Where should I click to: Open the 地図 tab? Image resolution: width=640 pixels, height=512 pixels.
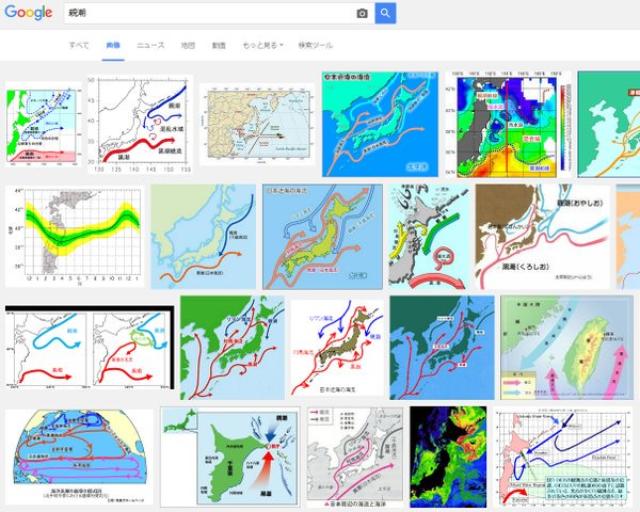(188, 46)
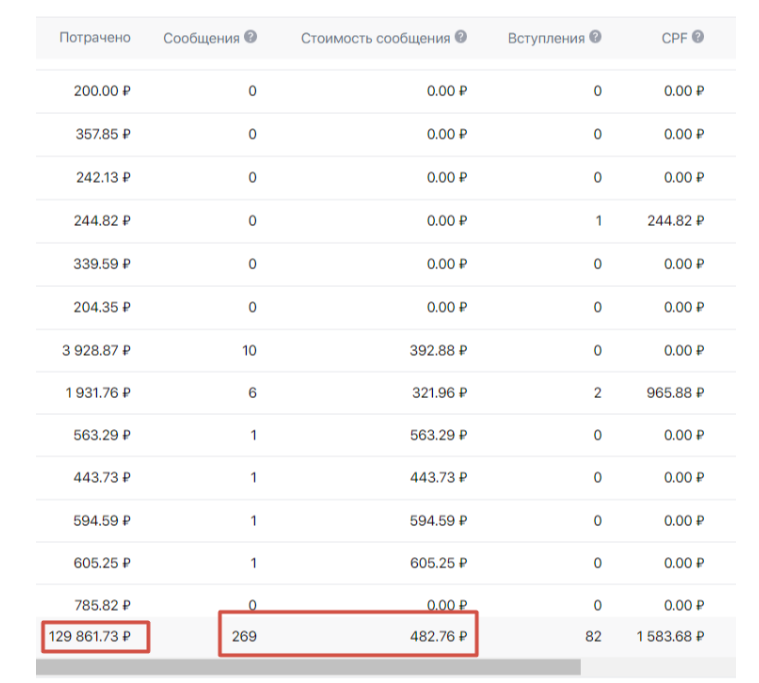Click the Вступления column header
This screenshot has height=683, width=759.
point(546,38)
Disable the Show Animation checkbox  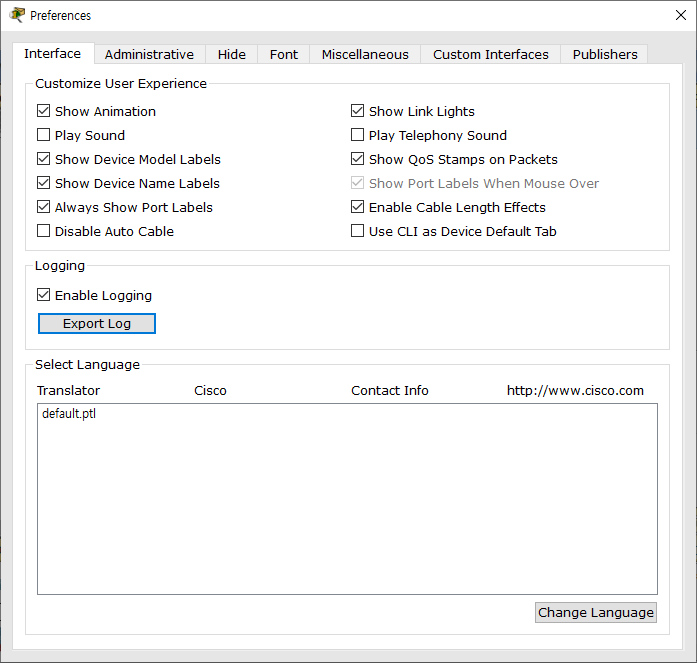(x=44, y=111)
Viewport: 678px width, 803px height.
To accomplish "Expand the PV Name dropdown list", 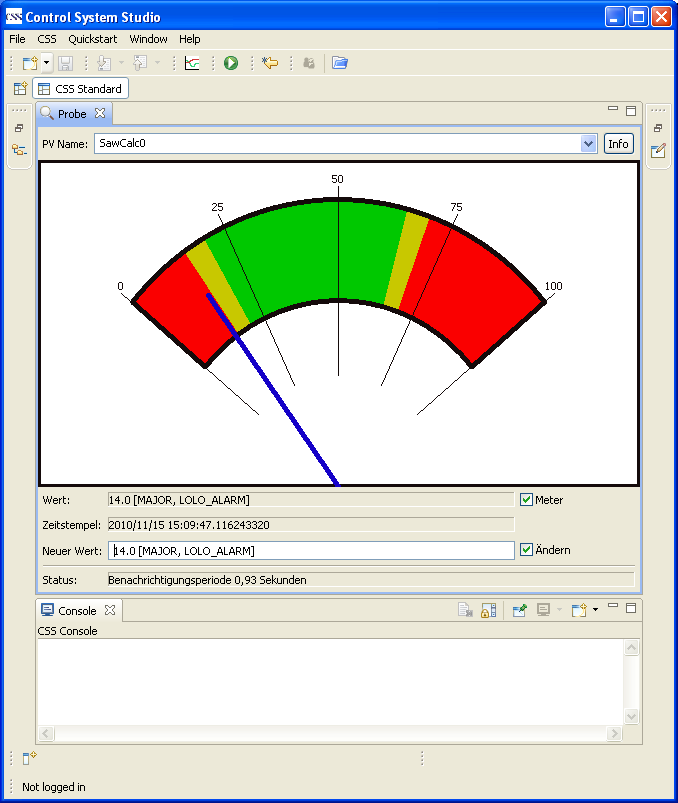I will pos(588,144).
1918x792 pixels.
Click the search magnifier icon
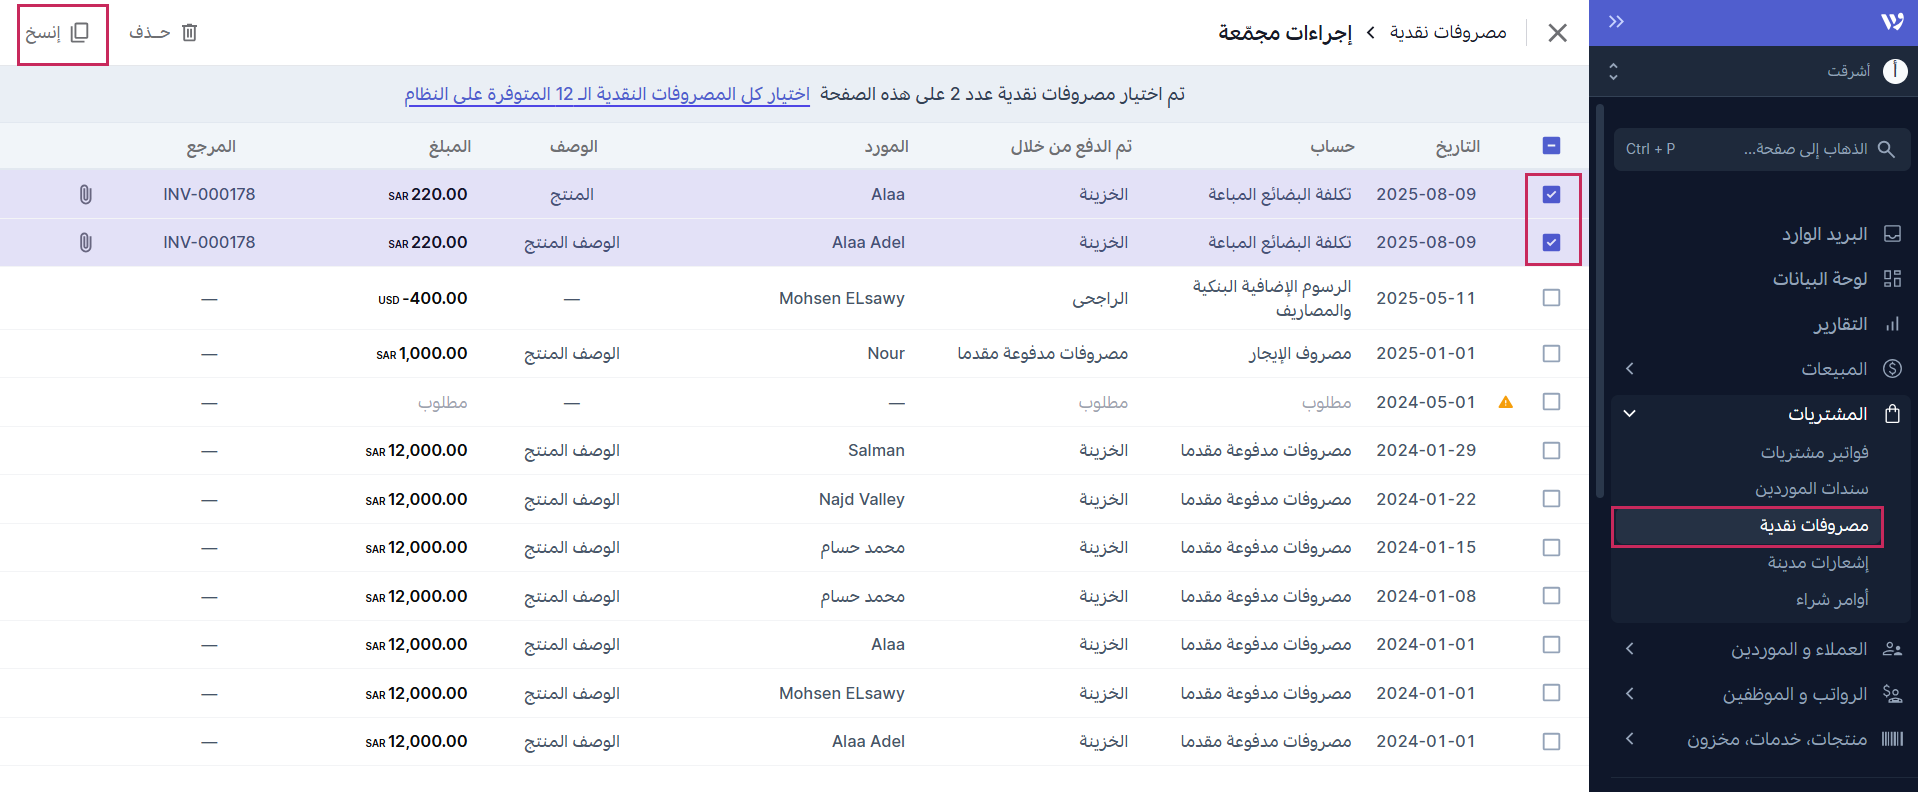[1886, 149]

---

● Activity:
Output exactly the lines from the line containing "1918x792 pixels." through the last line of the records, both included, and leave out every picture.

● Reply:
1918x792 pixels.
Click the search magnifier icon
[1886, 149]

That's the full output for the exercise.